Is Carb Cycling Helpful Regardless of the Adrenal Stage?
In my book, THE ADRENAL RESET DIET, I wrote about a clinical trial I conducted. Everyone who participated in the trial was at some stage of adrenal dysfunction. Those at every stage saw movement back to healthy cortisol rhythms, using the carb-cycling strategy.
The general idea is that carbs elevate blood sugar more than other food categories. They elevate blood sugar more than protein, fat, and even non-caloric foods. When you elevate your blood sugar, you cause your body to make more insulin to manage the increase. Imagine insulin and cortisol on a seesaw. When one gets higher, the other gets lower. Higher carbs push cortisol down. Lower carb meals allow cortisol to stay higher.
So, the idea is by having a lower carb breakfast, you can sustain higher morning cortisol, which is desirable to a point. You cannot elevate an appropriate cortisol level, but you can allow it to move to a good range if it’s suppressed.
At midday, cortisol is basically neutral, so you intake a moderate amount of carbs. What we are doing at this point is supporting the gradual reduction of cortisol.
In the evening, you are enjoying a meal higher in good, healthy carbs. The idea with this is we are supporting the appropriate shutdown of cortisol, which allows you good, restorative sleep. (It turns out that quality sleep may be a bigger factor for long-term weight loss than even diet or exercise.) If you simply avoid carbs, sleep quality suffers.

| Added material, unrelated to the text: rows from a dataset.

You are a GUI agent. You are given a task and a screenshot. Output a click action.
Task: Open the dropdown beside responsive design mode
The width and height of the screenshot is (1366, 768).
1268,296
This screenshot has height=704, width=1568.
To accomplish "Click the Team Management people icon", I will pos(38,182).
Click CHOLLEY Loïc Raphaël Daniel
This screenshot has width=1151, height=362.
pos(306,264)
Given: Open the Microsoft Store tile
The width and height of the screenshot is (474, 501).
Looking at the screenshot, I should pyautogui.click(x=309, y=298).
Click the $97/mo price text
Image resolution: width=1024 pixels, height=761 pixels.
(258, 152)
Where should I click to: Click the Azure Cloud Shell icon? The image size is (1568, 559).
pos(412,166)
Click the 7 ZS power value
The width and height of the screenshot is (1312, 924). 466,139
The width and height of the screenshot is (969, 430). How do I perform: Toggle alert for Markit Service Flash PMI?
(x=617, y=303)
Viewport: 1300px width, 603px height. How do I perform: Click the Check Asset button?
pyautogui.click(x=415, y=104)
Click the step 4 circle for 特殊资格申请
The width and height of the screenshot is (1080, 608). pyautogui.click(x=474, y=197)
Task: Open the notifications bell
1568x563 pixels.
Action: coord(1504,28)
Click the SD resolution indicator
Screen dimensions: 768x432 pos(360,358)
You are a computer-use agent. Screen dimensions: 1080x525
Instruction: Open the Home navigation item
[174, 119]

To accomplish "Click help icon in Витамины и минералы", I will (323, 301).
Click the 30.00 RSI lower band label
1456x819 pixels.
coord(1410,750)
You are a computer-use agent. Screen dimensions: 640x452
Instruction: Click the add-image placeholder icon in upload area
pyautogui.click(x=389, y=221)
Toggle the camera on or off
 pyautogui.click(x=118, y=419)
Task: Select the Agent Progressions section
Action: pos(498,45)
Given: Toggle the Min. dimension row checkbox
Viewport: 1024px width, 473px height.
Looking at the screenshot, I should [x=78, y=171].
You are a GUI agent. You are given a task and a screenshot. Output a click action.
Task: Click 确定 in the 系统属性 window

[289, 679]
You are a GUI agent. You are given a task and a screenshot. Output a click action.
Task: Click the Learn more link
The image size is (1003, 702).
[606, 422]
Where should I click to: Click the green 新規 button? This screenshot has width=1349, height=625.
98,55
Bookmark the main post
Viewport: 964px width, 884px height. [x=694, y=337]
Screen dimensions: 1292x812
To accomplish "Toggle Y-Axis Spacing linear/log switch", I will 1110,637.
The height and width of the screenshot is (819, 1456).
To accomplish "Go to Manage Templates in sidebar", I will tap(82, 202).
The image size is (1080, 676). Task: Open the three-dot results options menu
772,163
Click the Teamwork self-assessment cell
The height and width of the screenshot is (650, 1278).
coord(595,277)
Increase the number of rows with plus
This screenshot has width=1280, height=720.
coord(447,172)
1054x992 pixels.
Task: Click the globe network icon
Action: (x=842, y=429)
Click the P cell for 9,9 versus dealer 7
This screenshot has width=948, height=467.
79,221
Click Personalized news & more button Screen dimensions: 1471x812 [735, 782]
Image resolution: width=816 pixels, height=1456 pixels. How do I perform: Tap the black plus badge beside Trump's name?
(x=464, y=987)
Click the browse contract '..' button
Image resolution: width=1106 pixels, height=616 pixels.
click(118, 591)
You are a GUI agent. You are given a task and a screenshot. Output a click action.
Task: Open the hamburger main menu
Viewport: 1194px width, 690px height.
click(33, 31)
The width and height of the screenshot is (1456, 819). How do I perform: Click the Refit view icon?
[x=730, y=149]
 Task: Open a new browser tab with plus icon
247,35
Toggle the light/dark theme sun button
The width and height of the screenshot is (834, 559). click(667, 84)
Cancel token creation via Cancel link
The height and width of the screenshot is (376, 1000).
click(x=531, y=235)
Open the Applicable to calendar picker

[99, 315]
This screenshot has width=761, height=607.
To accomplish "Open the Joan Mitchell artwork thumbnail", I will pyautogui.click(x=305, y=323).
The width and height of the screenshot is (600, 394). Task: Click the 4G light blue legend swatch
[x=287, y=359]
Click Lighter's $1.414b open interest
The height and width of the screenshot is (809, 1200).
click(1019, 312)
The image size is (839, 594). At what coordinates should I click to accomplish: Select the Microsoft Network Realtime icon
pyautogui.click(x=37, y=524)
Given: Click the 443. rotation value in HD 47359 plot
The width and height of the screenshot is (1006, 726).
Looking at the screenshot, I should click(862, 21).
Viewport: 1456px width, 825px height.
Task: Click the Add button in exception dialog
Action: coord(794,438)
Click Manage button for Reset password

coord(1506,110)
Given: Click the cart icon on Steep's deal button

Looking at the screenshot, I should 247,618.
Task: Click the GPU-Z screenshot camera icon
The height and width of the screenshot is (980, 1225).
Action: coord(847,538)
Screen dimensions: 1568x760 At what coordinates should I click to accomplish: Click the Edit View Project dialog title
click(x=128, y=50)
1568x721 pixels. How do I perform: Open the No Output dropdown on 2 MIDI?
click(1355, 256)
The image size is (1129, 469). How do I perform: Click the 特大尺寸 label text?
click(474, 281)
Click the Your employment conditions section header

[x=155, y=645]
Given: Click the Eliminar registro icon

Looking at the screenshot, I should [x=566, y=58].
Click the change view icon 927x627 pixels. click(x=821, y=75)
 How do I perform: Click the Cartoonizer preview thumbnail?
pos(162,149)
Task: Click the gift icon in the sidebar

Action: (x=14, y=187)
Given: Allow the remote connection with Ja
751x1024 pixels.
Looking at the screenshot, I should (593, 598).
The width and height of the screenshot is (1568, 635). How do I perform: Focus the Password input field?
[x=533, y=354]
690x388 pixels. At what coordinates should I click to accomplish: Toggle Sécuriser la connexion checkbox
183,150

When you don’t eat enough carbs in the evening to go deeper into sleep, your body gets hypoglycemic. Your body needs glucose for your brain and muscles to function. You’ll make glucose by breaking down your muscles, and you need cortisol to do this. So, when you’re too low in your carbs, you raise cortisol, pull your muscles apart, and make glucose out of that. When this happens, your cortisol level elevates higher than it should. This is a real problem in the evening.